After what seemed an age, the dinner was over. Peter’s first concern was to get to Tereza. But this he was unable to do immediately. He had to go out on to the long veranda overlooking the stone-walled terraces of the garden and sit there drinking coffee and smoking with the men.
After a time he drifted away and stood looking down towards Portos Marias. There were a few lights showing and he could see their reflection in the great dark pool of the harbour. He moved on, round the corner of the balcony and found what he was looking for. Tereza was standing at the bottom of a short flight of steps.
As he came down to her she laughed.
‘Did you enjoy your dinner, Senhor Landers?’
‘You know I didn’t. I thought any moment you were going to give me away.’

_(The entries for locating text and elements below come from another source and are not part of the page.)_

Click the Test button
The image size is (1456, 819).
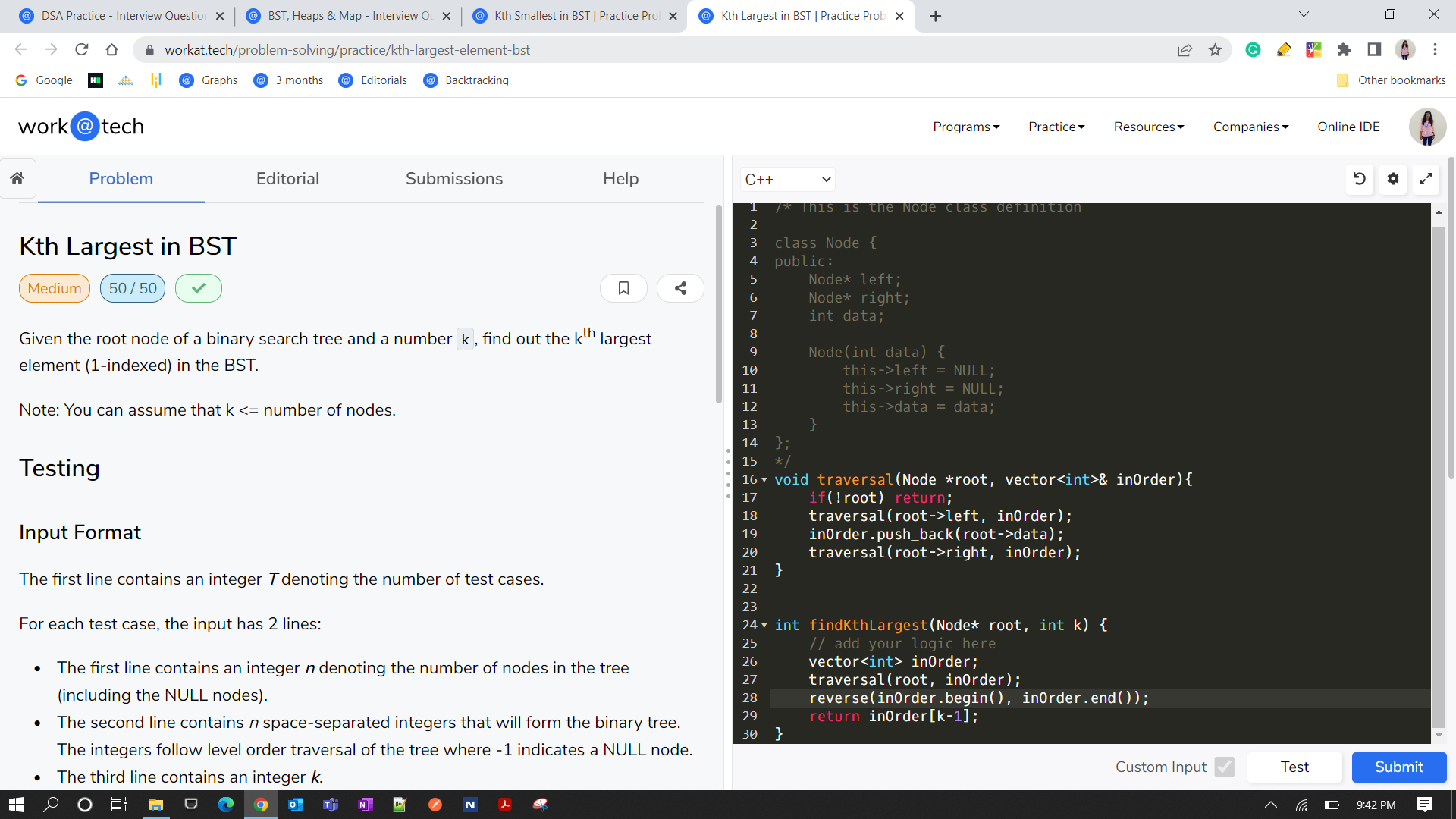[x=1295, y=767]
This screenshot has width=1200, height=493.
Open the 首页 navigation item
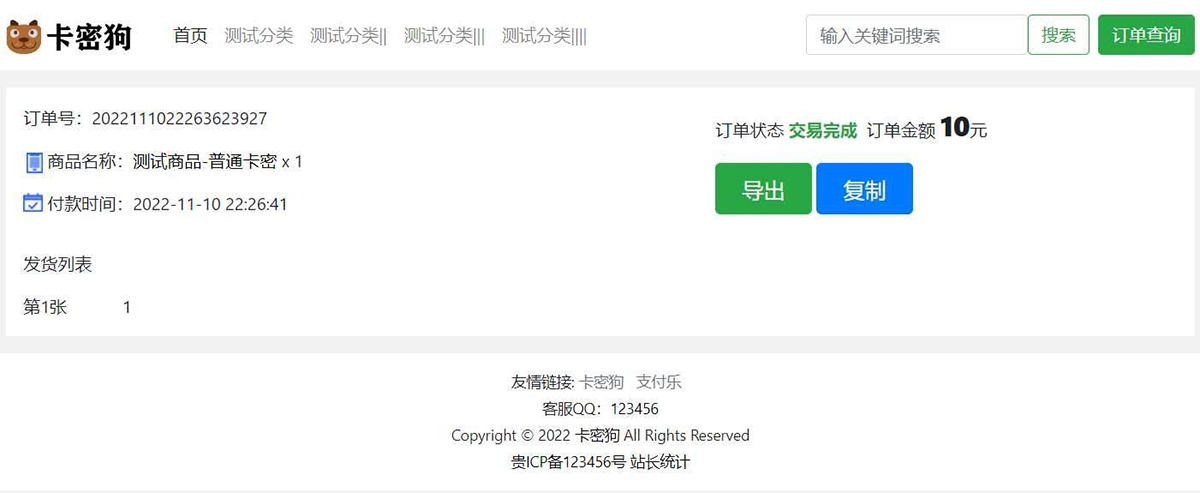[190, 36]
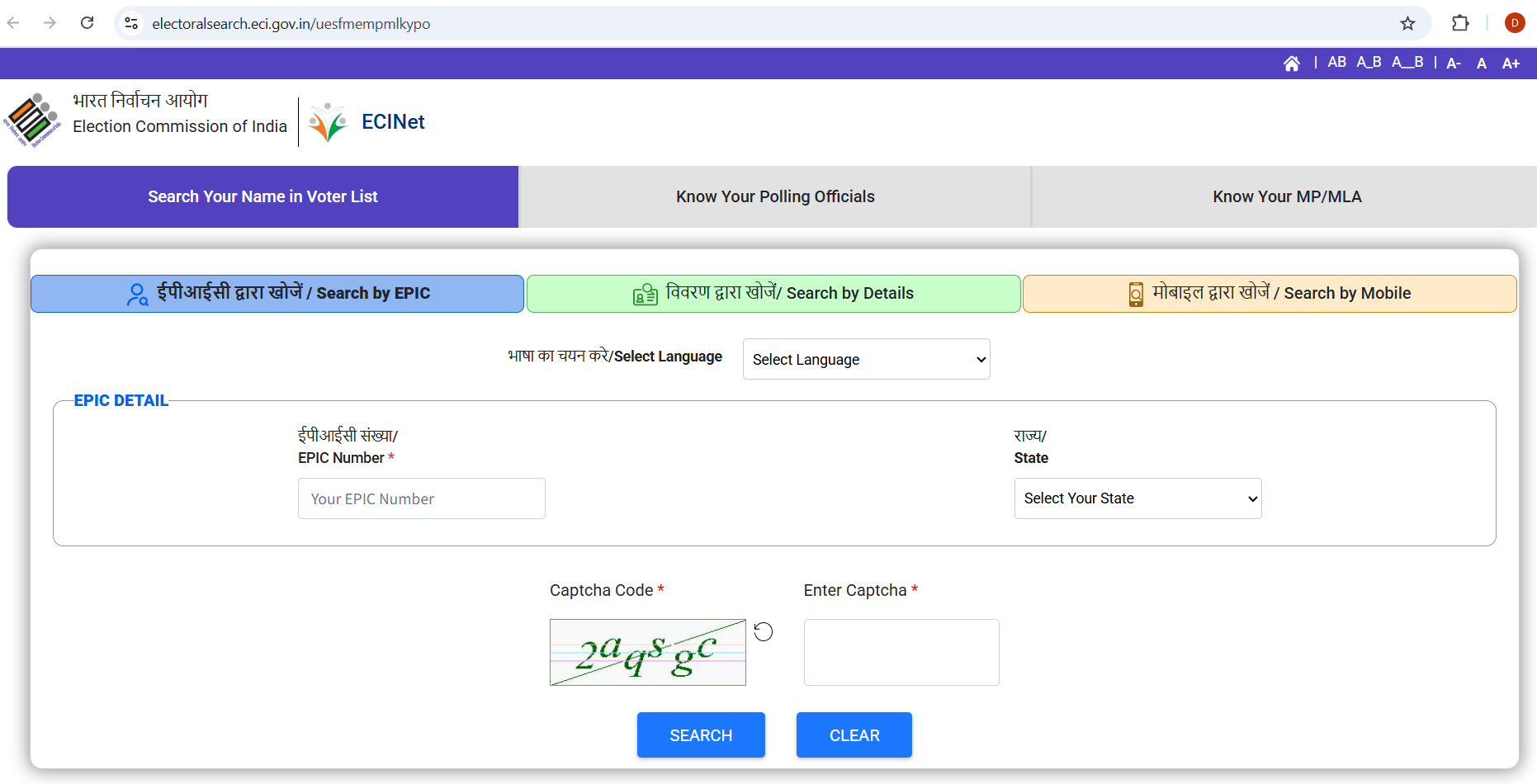Open the browser extensions menu
Image resolution: width=1537 pixels, height=784 pixels.
click(x=1459, y=23)
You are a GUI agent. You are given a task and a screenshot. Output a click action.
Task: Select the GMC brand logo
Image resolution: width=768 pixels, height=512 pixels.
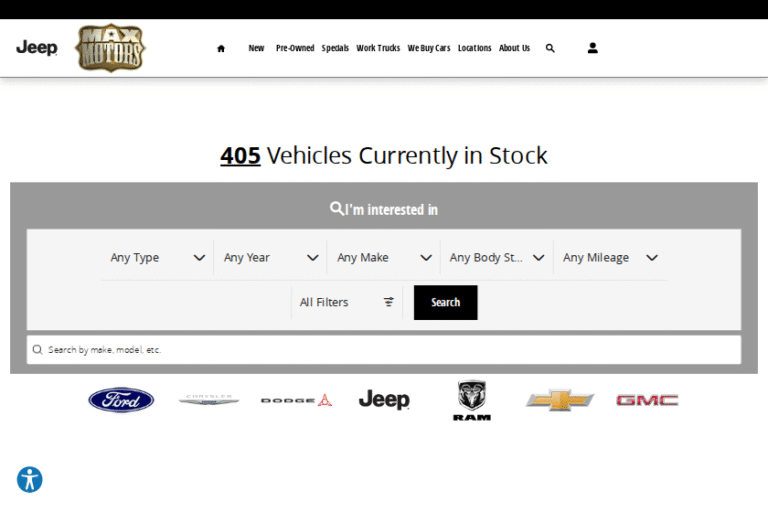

‘I meant to do that. But you looked so solemn, so worried …’ She swung round, making her skirt flare out and moved a few steps into the garden. Over her shoulder she said provocatively, ‘You like my dress? But it would be better if I had nylon stockings to wear with it.’ For a moment there was a flash of bare brown leg and the glint of an embroidered slipper in the light from the house behind them. ‘However, I shall have them very soon. To-day I saved a man’s life and he gave me twenty dollars to spend on stockings.’